The following is an example of loading structured data all available countries and years.
``` r
my.str.data = load.fadn.str.rds( extraction_dir = "test")
```
## 4. Perform analysis
Here are some examples to perform data.
### Collection the common id
We can collect the common id from the loaded r-data using `collect.common.id()` function on `fadnUtils`.
``` r
# Collection the common id from loaded structured r-data
collected.common.id_str = collect.common.id(my.str.data)
```
## Tranforming list to data table....
## [1] 2004 2005 2006 2007 2008 2009 2010 2011 2012 2013 2014 2015 2016 2017 2018
## 15 year(s) is/are selected.
### Plotting
To build a basic plot, we will use the `ggplot` function using the plotting package `ggplot2`.
``` r
crops.data = my.str.data$crops #catering for easier access at next steps
#this contains the number of crops for each farm-country-year/
# Be carefule, we hav to filter to count only the LEVL variable
crops.data.Ncrops = crops.data[VARIABLE=="LEVL",.N,by=list(COUNTRY,YEAR,ID)]
# This displays the quantiles of the number of crops
crops.data.Ncrops[,as.list(quantile(N)),by=list(YEAR,COUNTRY)][order(COUNTRY)]
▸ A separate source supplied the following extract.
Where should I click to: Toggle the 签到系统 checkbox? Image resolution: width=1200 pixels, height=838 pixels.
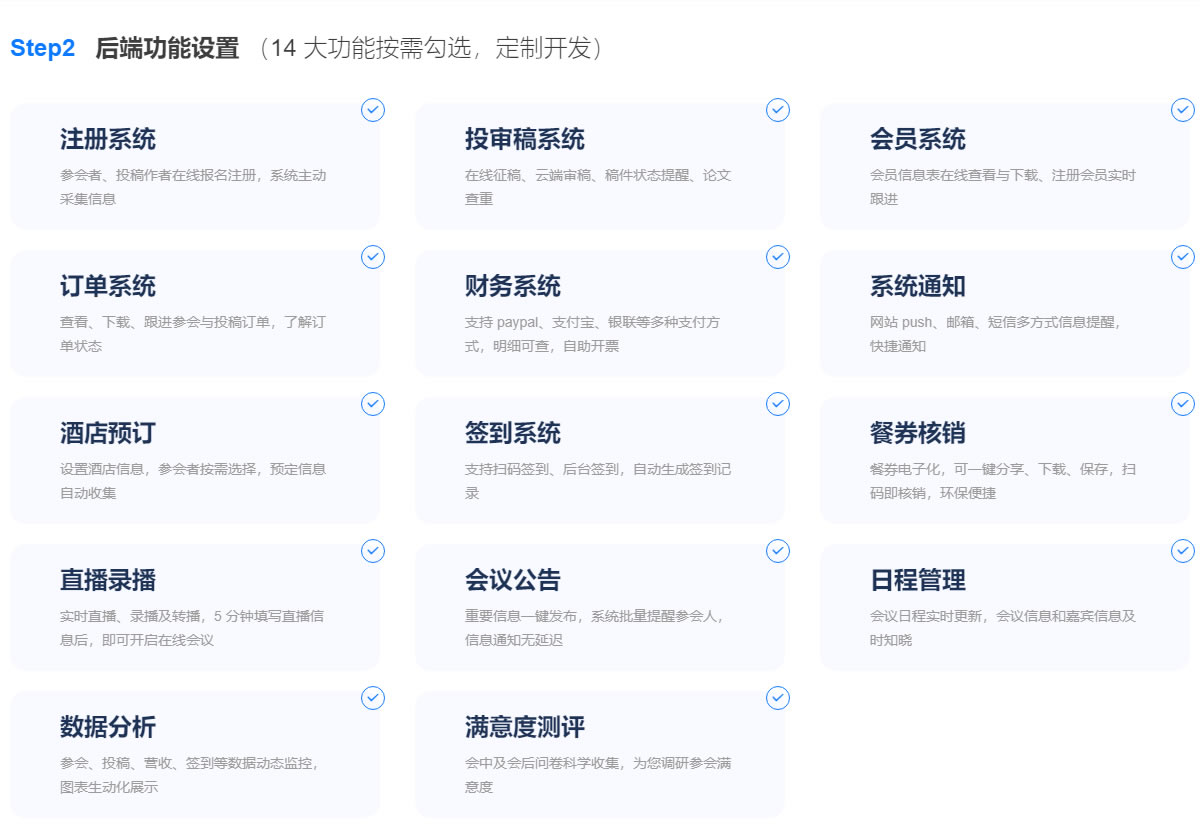point(778,404)
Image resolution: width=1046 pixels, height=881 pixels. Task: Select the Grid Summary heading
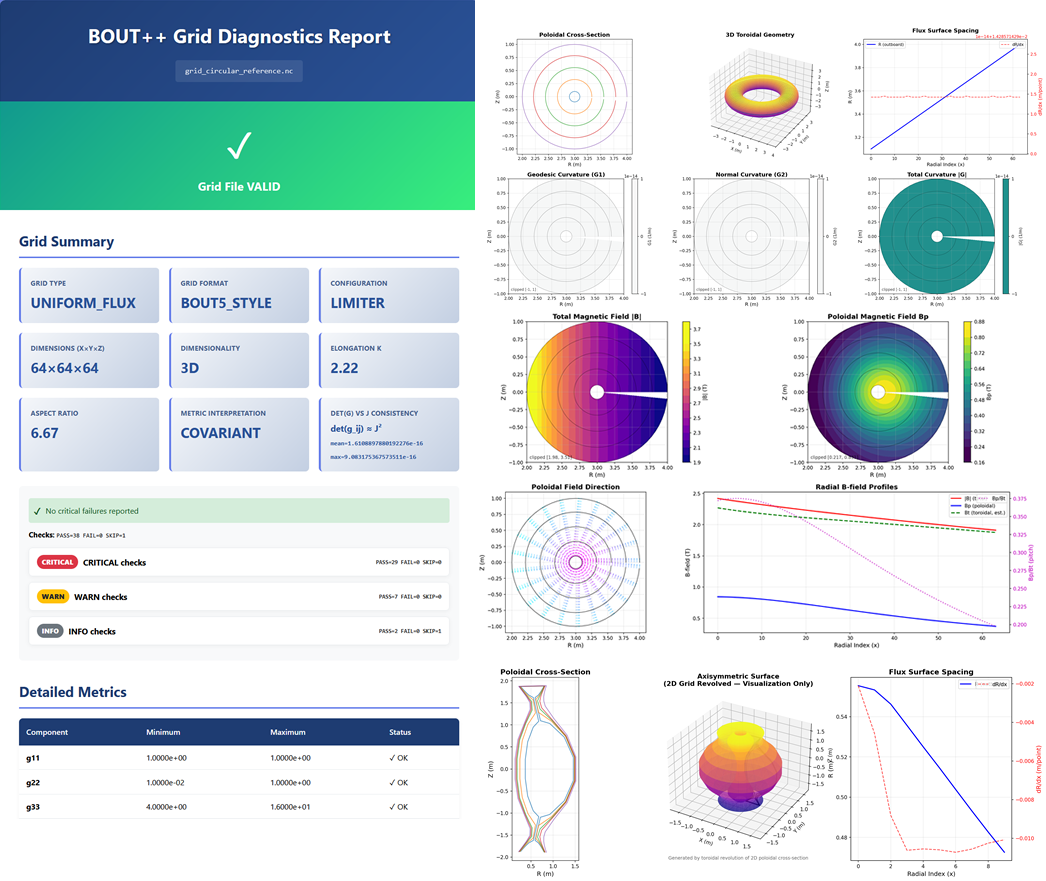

ggplot(crops.data.Ncrops,aes(y=N,x=1)) +
geom_boxplot() +
facet_grid(YEAR~COUNTRY) +
theme(axis.title.x=element_blank(),
axis.text.x=element_blank(),
axis.ticks.x=element_blank()
)+
ylab("Number of Crops")
```
![](README_files/figure-markdown_github/unnamed-chunk-13-1.png)
### Some other examples
``` r
# sample and representend number of farms
my.str.data$info[,list(Nobs_sample=.N,Nobs_represented=sum(WEIGHT)),
by=.(COUNTRY,YEAR)]
```
## COUNTRY YEAR Nobs_sample Nobs_represented
## 1: NED 2004 1397 60644
## 2: NED 2005 1446 60598
## 3: NED 2006 1491 60644
## 4: BEL 2007 1168 33315
## 5: BGR 2007 1871 146769
## ---
## 329: SUO 2018 722 34114
## 330: SVE 2018 1010 28884
## 331: SVK 2018 559 4144
## 332: SVN 2018 890 44392
## 333: UKI 2018 2848 100916
``` r
# only for full sample (common id over years in selected data)
my.str.data$info[ID %in% collected.common.id_str[[1]],
list(Nobs_sample=.N,
Nobs_represented=sum(WEIGHT)),
by=.(COUNTRY,YEAR)]
```
## COUNTRY YEAR Nobs_sample Nobs_represented
## 1: NED 2004 446 20358.73
## 2: NED 2005 446 20209.66
## 3: NED 2006 446 19606.76
## 4: NED 2007 446 17748.39
## 5: NED 2008 446 17196.91
## 6: NED 2009 446 16564.05
## 7: NED 2010 446 17407.43
## 8: NED 2011 446 17928.86
## 9: NED 2012 446 16539.63
## 10: NED 2013 446 17078.27
## 11: NED 2014 446 17901.31
## 12: NED 2015 446 16973.80
## 13: NED 2016 446 16961.13
## 14: NED 2017 446 19275.99
## 15: NED 2018 446 17685.72
**Notices:** Please read `inst/examples/FADN_USE_CASE.R` and `use_case.docx` for more details on using fadnUtils.